As a 3/4 pipe, it should be easy to pass through the wires.
Start by closing the nipple at the pipe 3/4.
It is screwed directly to the floor.
Next, assemble 2 90 degree elbows at each end of the 4 \"tube nipple.
Pass the wire through and screw the assembly to the end of the seat.
This is followed by 6 \"nipples and 1\" x 3/4 \"Hex bushing.
You need to do some electrical work at this point.
Connect the switch to the valve switch assembly.
Make sure there is a wire coming out at each end of the valve.
Use a sharp knife to separate the hot wire on the lamp line from the normal wire.
Cut off the hotline (the smooth one).
Ordinary wires will be Ridge.
Leave about 6 \"wires above the end of the pipe assembly for use.
Remove the end from the bottom of the lamp.
Tighten the wires with loose wires coming out of the bottom side of the valve switch, Weld and heat shrink. (
* Note: This will leave you a terminated wire, so be sure not to forget to attach the heat shrink wire to the wire before welding. )
Pass the rest of the lamp line through the valve switch assembly and do the same with the hot wire at the top of the valve assembly-
Twist, weld, heat shrink.
After the connection is complete, screw the valve in place and make sure the rotary switch is still valid.
My clicks are loud so it\'s easy to test.
Your valve is stuck a lot at this point, so now is a good time to make sure it still works properly.
Continue fishing next step, assemble another \"x 3/4\" Hex bushing at the end of the 8 \"tube nipple.
Pass the wire through and screw it into the valve switch.
Next is another 90 degree elbow and 5 \"tube nipple.
The last part before it began to get weird was the 90 degree elbow.
Once the installation is in place, we start to assemble and actually install the bulb.
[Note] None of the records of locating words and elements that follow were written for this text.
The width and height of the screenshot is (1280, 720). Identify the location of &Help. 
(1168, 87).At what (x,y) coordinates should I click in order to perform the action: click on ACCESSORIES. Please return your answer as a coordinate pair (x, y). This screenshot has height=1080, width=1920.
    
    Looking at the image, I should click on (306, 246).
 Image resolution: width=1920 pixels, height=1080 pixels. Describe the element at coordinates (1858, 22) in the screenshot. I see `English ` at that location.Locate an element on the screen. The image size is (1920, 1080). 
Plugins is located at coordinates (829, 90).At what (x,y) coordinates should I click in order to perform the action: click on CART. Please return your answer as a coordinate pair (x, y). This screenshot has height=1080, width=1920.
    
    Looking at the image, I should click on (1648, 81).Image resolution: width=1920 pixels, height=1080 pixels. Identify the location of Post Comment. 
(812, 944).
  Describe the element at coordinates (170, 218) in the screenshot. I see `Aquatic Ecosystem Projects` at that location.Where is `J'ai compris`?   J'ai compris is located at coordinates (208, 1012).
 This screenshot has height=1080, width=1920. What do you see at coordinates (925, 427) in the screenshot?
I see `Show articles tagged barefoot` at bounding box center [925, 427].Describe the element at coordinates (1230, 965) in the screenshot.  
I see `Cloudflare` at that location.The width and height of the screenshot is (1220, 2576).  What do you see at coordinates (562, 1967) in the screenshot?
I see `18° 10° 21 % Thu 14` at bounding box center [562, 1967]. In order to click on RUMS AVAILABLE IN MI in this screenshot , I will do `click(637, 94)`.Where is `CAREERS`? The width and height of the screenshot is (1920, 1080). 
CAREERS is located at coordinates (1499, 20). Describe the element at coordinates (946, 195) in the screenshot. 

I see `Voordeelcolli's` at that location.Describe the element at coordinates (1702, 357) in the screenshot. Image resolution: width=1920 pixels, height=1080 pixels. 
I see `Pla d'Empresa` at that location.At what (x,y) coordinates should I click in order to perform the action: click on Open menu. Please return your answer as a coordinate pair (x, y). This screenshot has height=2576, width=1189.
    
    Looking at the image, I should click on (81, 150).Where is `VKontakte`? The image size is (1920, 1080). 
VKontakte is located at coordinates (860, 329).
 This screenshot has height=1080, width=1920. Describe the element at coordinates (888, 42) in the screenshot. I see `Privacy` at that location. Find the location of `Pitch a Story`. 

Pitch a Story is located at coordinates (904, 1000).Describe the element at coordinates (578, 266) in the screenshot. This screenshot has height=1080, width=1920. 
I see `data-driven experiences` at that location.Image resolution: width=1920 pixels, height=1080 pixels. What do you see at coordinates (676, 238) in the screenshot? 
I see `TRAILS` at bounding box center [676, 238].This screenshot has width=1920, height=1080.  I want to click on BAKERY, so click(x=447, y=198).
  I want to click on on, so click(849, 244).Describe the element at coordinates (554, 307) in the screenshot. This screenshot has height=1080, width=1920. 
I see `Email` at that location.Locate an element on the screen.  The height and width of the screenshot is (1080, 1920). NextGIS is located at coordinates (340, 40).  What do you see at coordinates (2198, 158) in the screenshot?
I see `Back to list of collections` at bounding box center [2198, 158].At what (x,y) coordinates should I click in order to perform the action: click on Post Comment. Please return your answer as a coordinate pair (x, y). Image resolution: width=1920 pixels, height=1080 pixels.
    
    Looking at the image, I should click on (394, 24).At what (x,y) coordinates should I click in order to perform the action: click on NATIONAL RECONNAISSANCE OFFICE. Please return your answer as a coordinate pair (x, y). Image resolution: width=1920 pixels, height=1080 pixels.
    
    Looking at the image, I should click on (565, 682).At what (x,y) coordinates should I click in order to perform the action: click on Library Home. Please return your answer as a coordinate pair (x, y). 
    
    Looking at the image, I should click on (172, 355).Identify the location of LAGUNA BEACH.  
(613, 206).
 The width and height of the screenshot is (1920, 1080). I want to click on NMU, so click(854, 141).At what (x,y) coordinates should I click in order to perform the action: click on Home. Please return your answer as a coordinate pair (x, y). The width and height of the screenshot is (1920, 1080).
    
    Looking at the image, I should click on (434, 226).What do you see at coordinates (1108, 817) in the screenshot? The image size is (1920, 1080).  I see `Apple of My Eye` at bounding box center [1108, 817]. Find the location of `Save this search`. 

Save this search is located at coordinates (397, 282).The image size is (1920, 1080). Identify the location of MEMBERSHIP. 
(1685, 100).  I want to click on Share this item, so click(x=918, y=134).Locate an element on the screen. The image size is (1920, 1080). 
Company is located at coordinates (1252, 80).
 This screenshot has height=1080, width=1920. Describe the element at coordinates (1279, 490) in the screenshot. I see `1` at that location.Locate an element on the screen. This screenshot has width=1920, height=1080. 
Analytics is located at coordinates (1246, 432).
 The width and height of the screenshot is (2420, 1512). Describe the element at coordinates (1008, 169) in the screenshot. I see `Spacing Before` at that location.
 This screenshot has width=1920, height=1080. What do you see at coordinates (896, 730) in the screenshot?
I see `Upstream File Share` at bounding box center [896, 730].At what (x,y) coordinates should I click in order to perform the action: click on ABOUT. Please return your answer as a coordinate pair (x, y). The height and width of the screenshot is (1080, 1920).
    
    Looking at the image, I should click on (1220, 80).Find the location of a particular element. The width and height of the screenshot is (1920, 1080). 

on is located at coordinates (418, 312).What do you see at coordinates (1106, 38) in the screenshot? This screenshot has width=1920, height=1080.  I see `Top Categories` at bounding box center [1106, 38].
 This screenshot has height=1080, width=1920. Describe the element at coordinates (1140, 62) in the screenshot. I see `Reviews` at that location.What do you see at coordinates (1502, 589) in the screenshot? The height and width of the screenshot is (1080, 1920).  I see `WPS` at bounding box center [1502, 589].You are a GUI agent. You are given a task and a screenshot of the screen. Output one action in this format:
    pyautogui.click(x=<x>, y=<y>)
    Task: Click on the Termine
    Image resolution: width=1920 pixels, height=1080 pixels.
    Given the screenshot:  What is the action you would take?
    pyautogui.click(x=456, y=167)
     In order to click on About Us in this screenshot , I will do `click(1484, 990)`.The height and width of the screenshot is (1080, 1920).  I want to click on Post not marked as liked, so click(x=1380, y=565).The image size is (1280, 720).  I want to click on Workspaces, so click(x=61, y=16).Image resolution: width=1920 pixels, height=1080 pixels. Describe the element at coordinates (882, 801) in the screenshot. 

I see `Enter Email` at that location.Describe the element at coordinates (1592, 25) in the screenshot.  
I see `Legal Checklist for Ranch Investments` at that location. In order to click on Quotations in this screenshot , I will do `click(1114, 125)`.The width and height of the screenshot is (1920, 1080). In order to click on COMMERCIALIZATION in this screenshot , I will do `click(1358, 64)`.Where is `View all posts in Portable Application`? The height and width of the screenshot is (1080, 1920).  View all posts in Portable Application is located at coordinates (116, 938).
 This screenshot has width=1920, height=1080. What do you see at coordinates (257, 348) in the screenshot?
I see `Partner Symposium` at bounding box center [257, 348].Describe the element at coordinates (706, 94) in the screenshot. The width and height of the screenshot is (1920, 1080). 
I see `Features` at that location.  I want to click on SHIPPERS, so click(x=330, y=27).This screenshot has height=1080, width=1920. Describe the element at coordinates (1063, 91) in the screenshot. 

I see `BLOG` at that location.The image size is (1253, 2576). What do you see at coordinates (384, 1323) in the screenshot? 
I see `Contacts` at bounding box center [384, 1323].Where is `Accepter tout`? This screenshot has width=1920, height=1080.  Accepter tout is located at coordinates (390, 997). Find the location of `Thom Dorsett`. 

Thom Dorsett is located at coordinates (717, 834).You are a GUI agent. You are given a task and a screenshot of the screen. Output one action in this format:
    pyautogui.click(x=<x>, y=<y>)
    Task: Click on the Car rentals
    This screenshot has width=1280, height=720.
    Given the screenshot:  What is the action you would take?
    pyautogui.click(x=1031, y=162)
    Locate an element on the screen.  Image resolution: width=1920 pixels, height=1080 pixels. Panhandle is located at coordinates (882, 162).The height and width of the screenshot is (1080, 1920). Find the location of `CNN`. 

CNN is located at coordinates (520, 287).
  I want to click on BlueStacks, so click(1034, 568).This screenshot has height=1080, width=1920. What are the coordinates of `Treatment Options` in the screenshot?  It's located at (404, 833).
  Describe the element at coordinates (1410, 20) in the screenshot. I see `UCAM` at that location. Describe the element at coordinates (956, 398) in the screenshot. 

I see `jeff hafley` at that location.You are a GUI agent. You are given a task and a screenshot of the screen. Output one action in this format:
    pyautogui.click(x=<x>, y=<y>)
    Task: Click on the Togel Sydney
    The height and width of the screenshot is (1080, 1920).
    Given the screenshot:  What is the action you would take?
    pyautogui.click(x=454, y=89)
I digress. . .
The biggest reason to stop me from doing this is how to actually install the bulb.
I have seen a lot of inferior connections in these things.
When they are not shoddy or weak, it seems that most often they do not give good details of how they actually combine it together.
I finally found a few good things to install the bulb socket safely with brass fittings.
I like stability, I don\'t like the combination of brass and iron pipes (
Purely for aesthetic reasons).
I wanted to draw brass fittings to match valves and baseboards, but then I found out that I thought it was a really cool solution to hide brass fittings.
Install the bulb socket next, you need a 3/8 \"male x 1/4\" female bushing and a 1/4 \"male x 1/8\" female bushing.
Twist them together and pass the wires through, with 3/8 \"male threads at the end of the 90 degree Street bushing.
Obviously, this is not how the two parts are combined.
Force the brass fittings to be screwed to the inside of the elbow of the street.
Use a pipe clamp to make sure it really enters there tightly.
FYI, if you do it over and over again like I do, you end up grinding the yellow copper wire, and it doesn\'t fit anymore.
I used epoxy for about 5 minutes on the joint to handle this and make sure it stays the same.
Next, through the lamp nipple 1/2 long (
1/8 \"pipe threaded hollow parts-
Find it in the lighting section along with other fixture kits etc).
Finally, twist the 3/4 \"x 1/2\" reducer onto the street elbow at the top of all brass fittings.
Now you can trim the wires and make sure to leave enough wires to connect to the actual light socket.
Remove the thread head on the socket from the bulb socket.
Continue to pass the wire through and screw the lid onto the lamp nipple inside the reducer.
Hot connection (smooth)
Connect the wire to the brass screw and the normal on the bulb socket (ribbed)
Connect the wire to the silver screw.
Put any excess wires back into the pipe assembly, then push the bulb socket into the lid until it clicks firmly in place.
Install the bulb protector on the bulb socket and install the bulb of your choice.
Put some felt feet at the bottom of the concrete base (
I protected my mine with epoxy because there is nothing that sticks well to the concrete).
Plug in that beautiful piece of iron and concrete and enjoy the atmosphere.